**Source excerpt:**
start

This golden nugget applies to building products even today.

I think hardly anyone would say it's a bad thing. But once you slip into brainstorming mode or pitch your idea to a couple of people, someone will inevitably say something along the lines of: "It's a really small market, how will you build a billion-dollar business?"

And then you start questioning yourself, prematurely generalizing the idea or leaving it altogether to seek a more plausible business idea. That's where the tragedy starts.

Why am I saying this?

I've realized that people around me, including myself, are overly focused on problem size as a criterion for good startup ideas. Lately, I've become more and more convinced that this is the wrong way to look at things, for multiple reasons:

  • If the problem is big, there will always be a lot of competition. It's hard to build a truly differentiating offering with limited resources that delights users. And users have to love your product if your startup is to be successful.
  • It's not interesting to VCs if you're the 10th player in the race.

Another way to put it: it's possible to satisfy some of the people some of the time. We can't build a product that a large segment will love right away. That would be an extremely competitive space and hard to succeed in.

But are ideas even that important?

Ideas aren't everything, but they do matter when building a product. They excite people to join, help you get that first meeting, and attract attention. They can't compensate for bad execution, but they play an important role.

Here is a great talk from Sam Altman on the importance of ideas and the role it plays in building a successful startup.

Lecture 1 - How to Start a Startup (Sam Altman, Dustin Moskovitz)

The same concepts are also covered by Paul Graham and Peter Thiel.

There are a lot of helpful pointers in these talks:

  • Doing things that don't scale early on
  • Build a monopoly in small, niche segments
  • The best startups often start as projects and doesn't sound like a business
  • A good startup idea is at the intersection of bad sound idea and being an actually good idea

Overall, I do think this is an important topic to discuss with your team before building a product: do you believe in the power of small, focused problems?

end

Records of word and element locations:
start

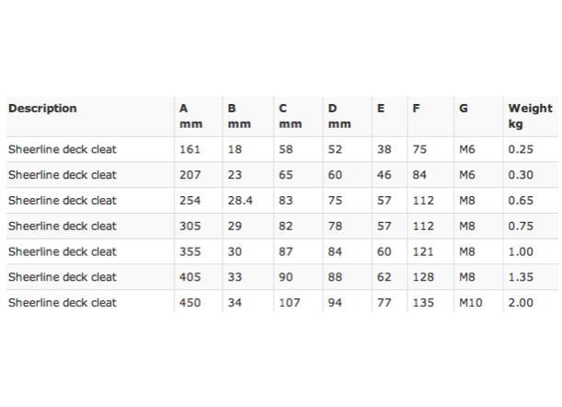Click the Weight kg column header
The height and width of the screenshot is (407, 562).
[x=530, y=116]
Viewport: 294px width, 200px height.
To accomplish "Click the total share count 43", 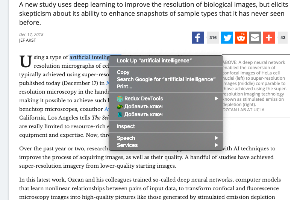I will pyautogui.click(x=283, y=38).
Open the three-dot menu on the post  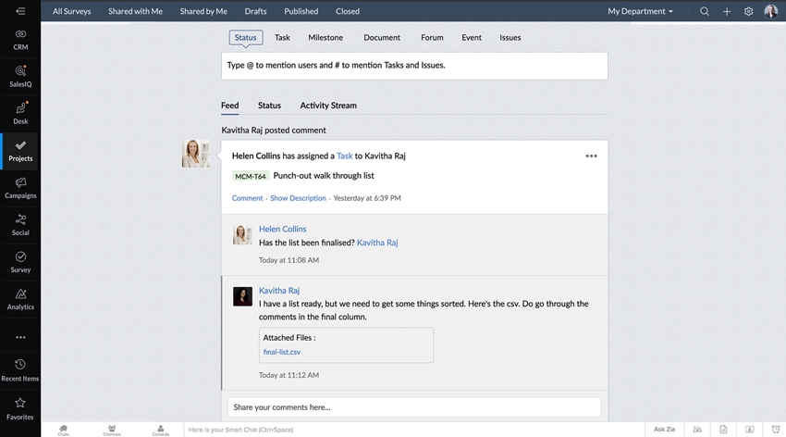[x=591, y=156]
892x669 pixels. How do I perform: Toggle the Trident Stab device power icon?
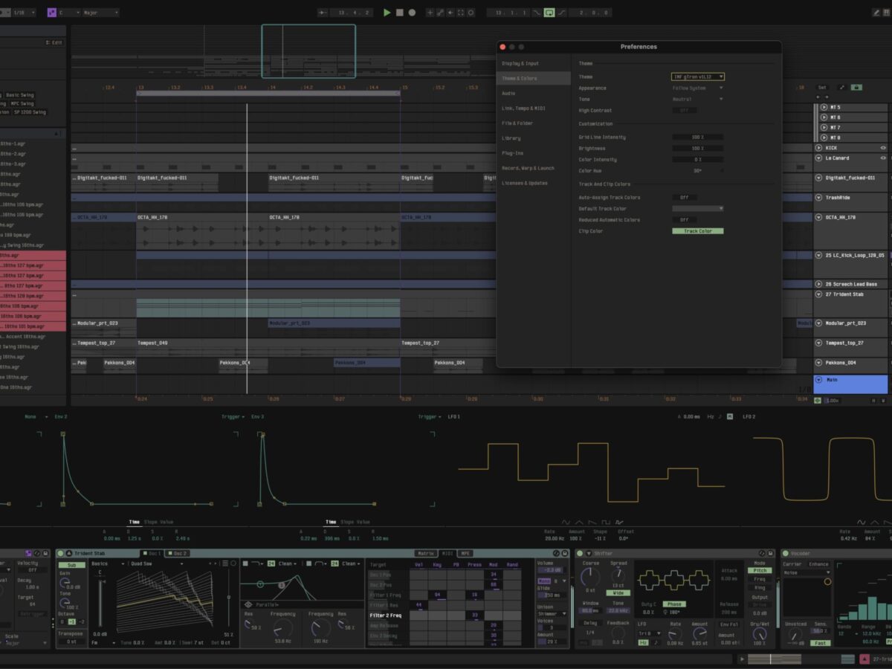[60, 553]
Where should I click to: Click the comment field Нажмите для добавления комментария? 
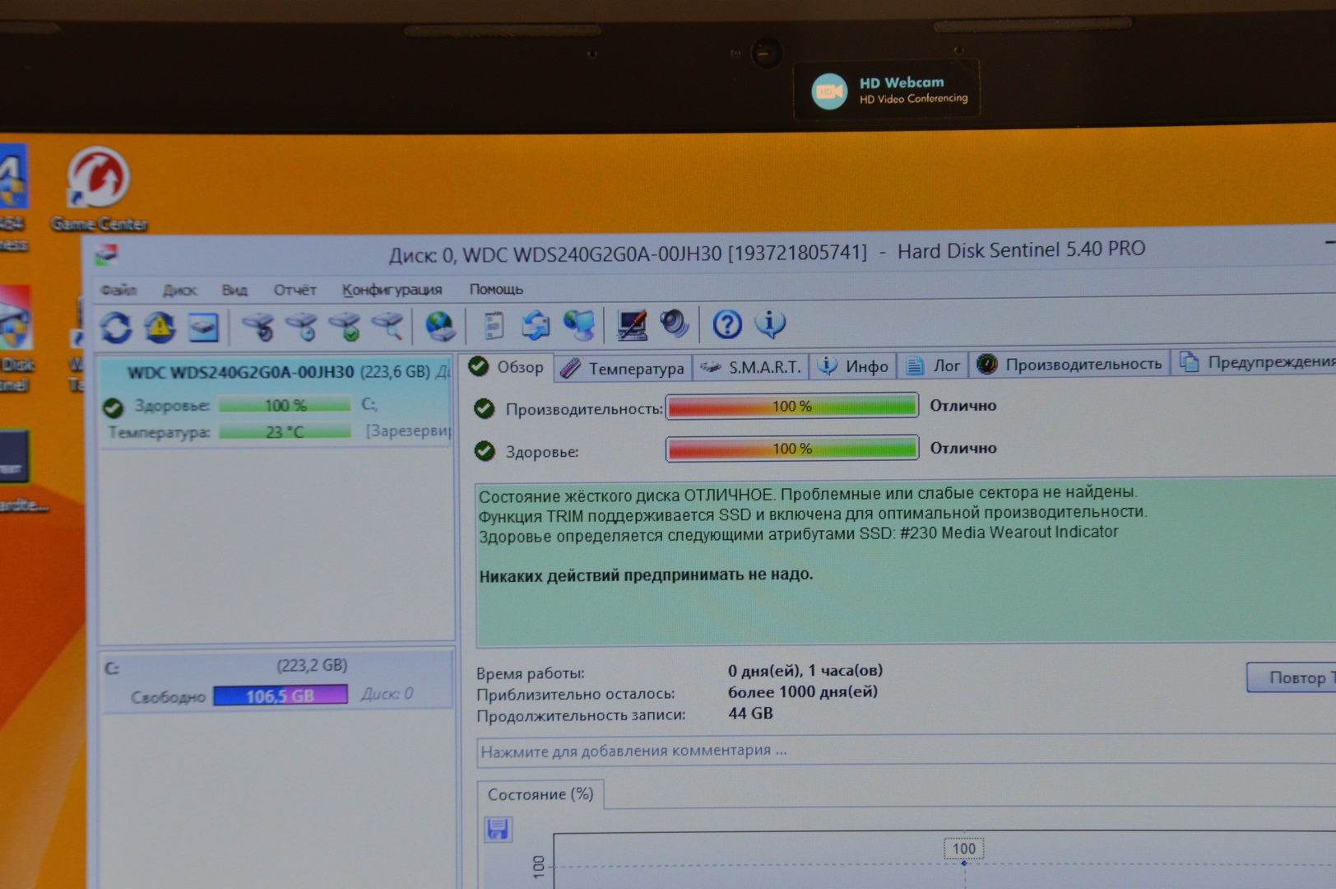pos(823,751)
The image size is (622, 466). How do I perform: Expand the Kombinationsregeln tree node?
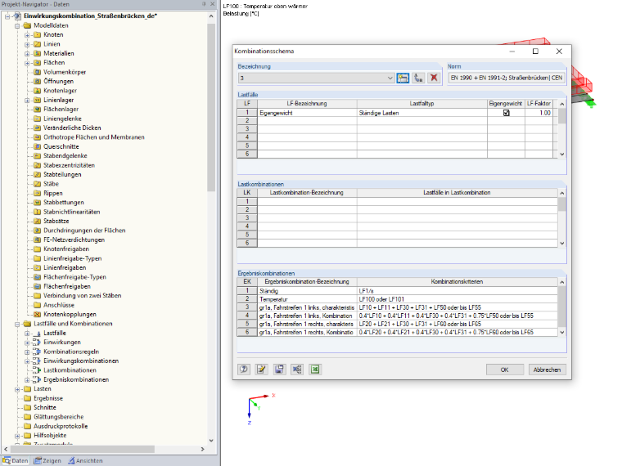pos(27,352)
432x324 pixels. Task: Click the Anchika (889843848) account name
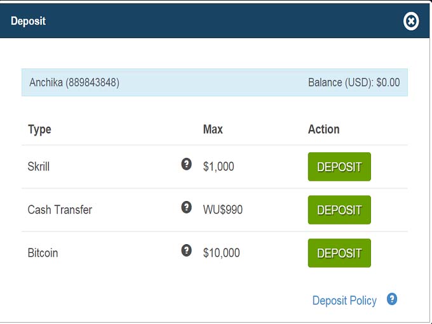(x=74, y=82)
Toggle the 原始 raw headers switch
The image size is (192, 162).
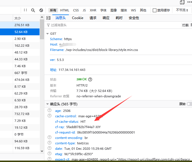(189, 104)
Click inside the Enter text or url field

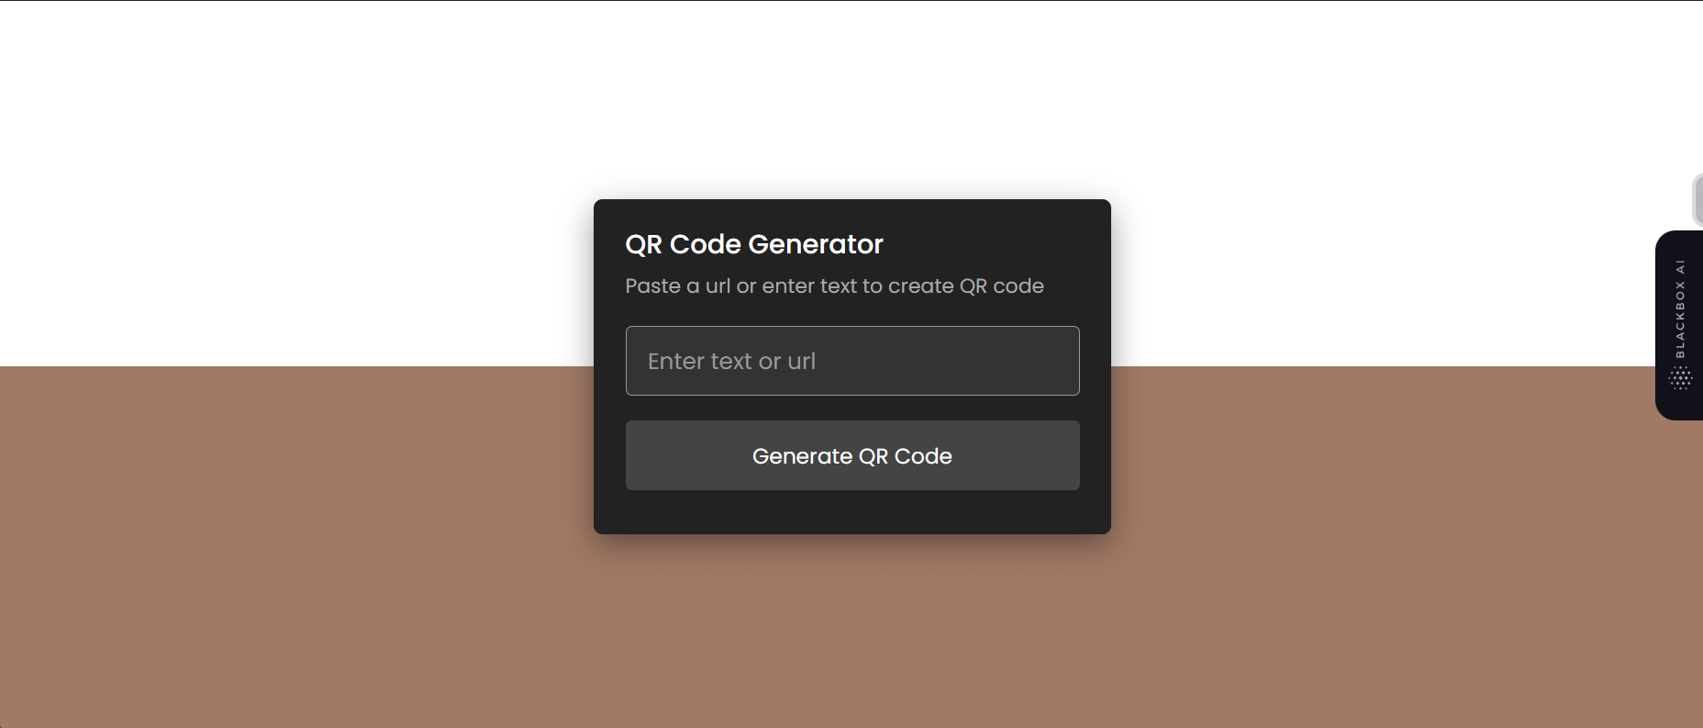852,361
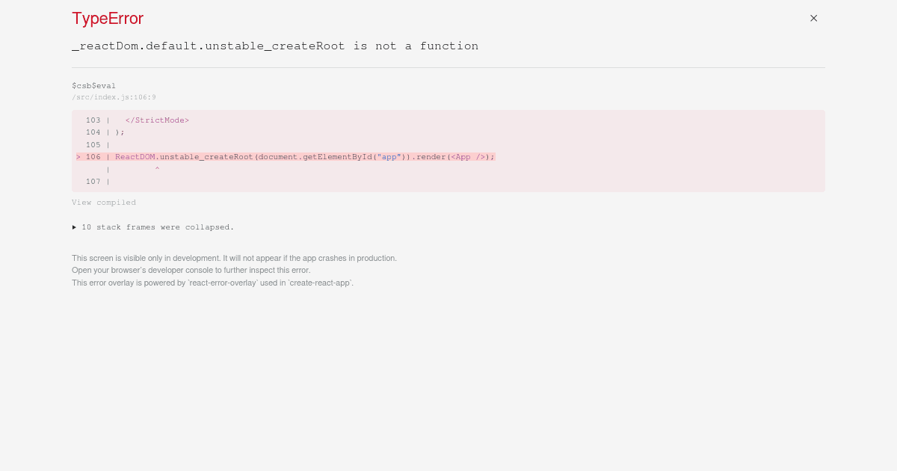Click the react-error-overlay text in footer
The width and height of the screenshot is (897, 471).
(221, 283)
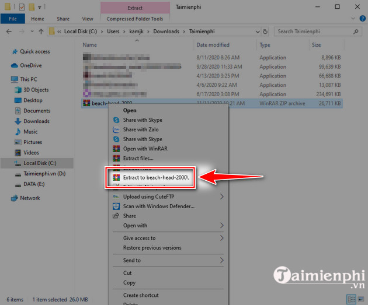This screenshot has width=368, height=305.
Task: Click the Zalo icon in context menu
Action: pos(116,129)
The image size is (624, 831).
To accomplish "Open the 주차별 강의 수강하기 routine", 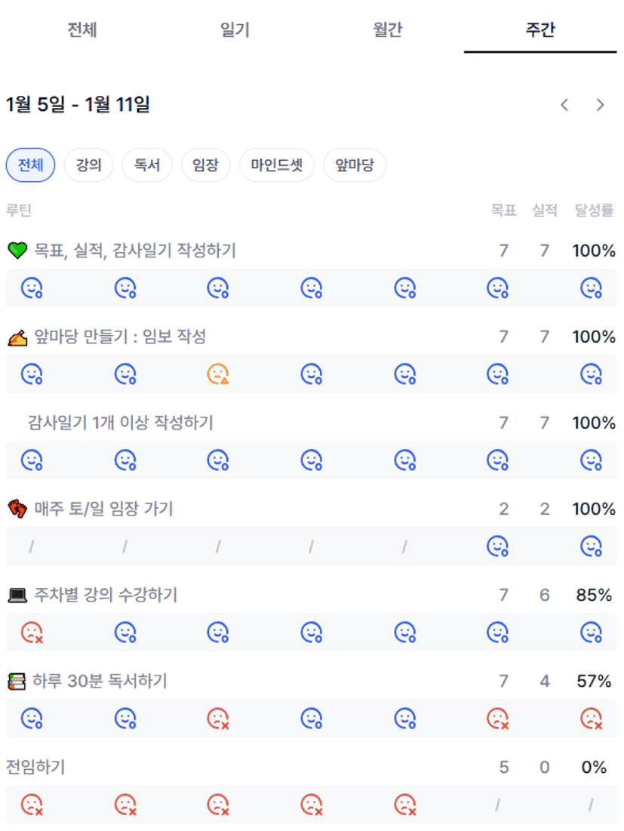I will (x=106, y=596).
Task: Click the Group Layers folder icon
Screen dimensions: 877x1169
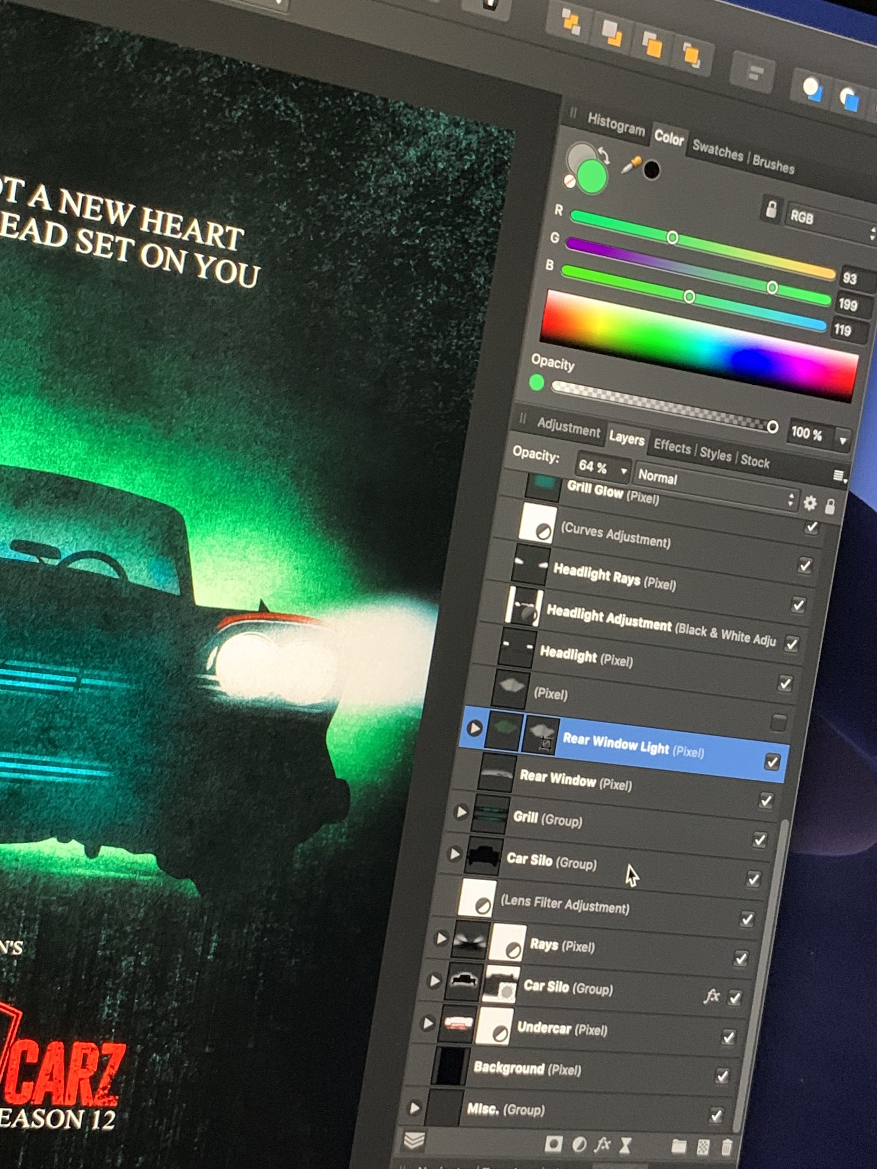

end

**Required actions:**
[a] Decide whether each statement agrees with the essay on startup ideas, answering yes or no and quoting the words of the essay that settle it. (i) Ideas can make up for poor execution. (ii) A big problem always brings a lot of competition. (iii) Being the 10th player in the race holds no interest for VCs.
[b] According to the essay on startup ideas, who besides Sam Altman also covers the same concepts?
[c] Write the next paragraph of the essay on startup ideas, picking up after its closing question.
The data come from a source separate from the essay on startup ideas.

**Outputs for the tasks:**
[a]
(i) No: "They can't compensate for bad execution, but they play an important role."
(ii) Yes: "If the problem is big, there will always be a lot of competition."
(iii) Yes: "It's not interesting to VCs if you're the 10th player in the race."

[b] Paul Graham and Peter Thiel.

[c]
One common counterargument is that some things will never scale and will always remain small. I think it's a valid criticism, but it ignores some critical points:

  • Intelligent founders will always find ways to expand the scope and size of the market—tackling adjacent problems, leveraging market growth, etc. Consider the builders of Pydantic, a popular Python framework for type validation. Monetizing Pydantic directly would have been tough (as the traditional approach of offering a hosted solution might not have been valuable to customers), so they decided to build a logging solution and raised funding for it.
  • It's better to have a small, early win than to chase a large battle with no victory in sight.

I also like the framework Sam Altman puts forward for pitching your idea:

"I know it sounds like a bad idea, but here is specifically why it's actually a great one. You want to sound crazy (that's why most people won't get it), but you want to be right."

Why do we still not get it?

If these concepts are well-understood and in the public domain, with legends like Sam Altman, Paul Graham, and Peter Thiel talking about them, why do we still not get it?

I think the quote from Sam Altman nicely captures the problem: "Truly great ideas don't sound like they're worth stealing." That means we often fall prey to our own skepticism or that of others, and end up coming up with ideas that sound good on the surface. Now we're are back to a terrible idea.